Another new symbolic obsession was cleanliness. This fixation was again evident in film and fiction. Ross's example from Elsa Triolet - "Martine scrubbed every innermost recess of her body with soap, pumice-stone, brushes, sponges, scissors" - is one example among many. On hygiene, however, the book is not limited to representations. Ross examines the sociological concomitants of these changes, in particular, the growth of a factory-efficient mentality concerning domestic affairs.

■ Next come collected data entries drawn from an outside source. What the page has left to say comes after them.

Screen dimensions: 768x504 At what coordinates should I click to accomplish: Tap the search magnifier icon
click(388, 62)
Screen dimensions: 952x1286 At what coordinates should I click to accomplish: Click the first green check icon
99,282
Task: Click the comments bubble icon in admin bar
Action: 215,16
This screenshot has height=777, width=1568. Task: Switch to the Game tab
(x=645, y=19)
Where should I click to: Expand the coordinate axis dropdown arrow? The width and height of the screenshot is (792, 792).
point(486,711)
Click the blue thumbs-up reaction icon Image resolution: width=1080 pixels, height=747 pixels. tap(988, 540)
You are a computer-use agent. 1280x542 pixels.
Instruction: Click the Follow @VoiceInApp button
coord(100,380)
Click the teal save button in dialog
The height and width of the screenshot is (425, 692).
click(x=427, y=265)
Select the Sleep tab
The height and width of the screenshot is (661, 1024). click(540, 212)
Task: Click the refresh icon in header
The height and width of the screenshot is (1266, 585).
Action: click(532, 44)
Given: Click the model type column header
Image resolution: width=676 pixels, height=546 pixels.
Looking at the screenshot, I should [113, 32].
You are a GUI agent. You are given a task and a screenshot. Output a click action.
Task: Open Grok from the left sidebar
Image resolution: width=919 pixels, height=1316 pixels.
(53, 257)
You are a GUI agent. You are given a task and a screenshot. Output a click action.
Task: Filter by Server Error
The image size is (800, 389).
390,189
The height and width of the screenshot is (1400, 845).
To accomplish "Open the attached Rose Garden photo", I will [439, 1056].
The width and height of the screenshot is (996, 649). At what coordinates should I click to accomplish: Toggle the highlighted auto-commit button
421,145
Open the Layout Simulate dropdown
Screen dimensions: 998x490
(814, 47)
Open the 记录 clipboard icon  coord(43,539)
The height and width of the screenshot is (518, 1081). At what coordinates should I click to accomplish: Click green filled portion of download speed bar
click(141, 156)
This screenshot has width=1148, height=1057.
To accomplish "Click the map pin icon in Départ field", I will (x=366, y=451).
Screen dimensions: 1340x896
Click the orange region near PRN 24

There seemed to be more pressure to follow expert advice on domestic matters rather than turning to common sense, or an impressionistic memory of how grandma did it. Here Ross (apparently unwittingly) echoes Ivan Illich, who astutely analysed the substitution of professional knowledge for vernacular savoir-faire, and how the result is not only less effective, but actually incapacitates those it professes to serve. Furthermore, Ross (and Illich) observes, "labour saving" devices in practice meant the expenditure of more, not less, time on domestic tasks.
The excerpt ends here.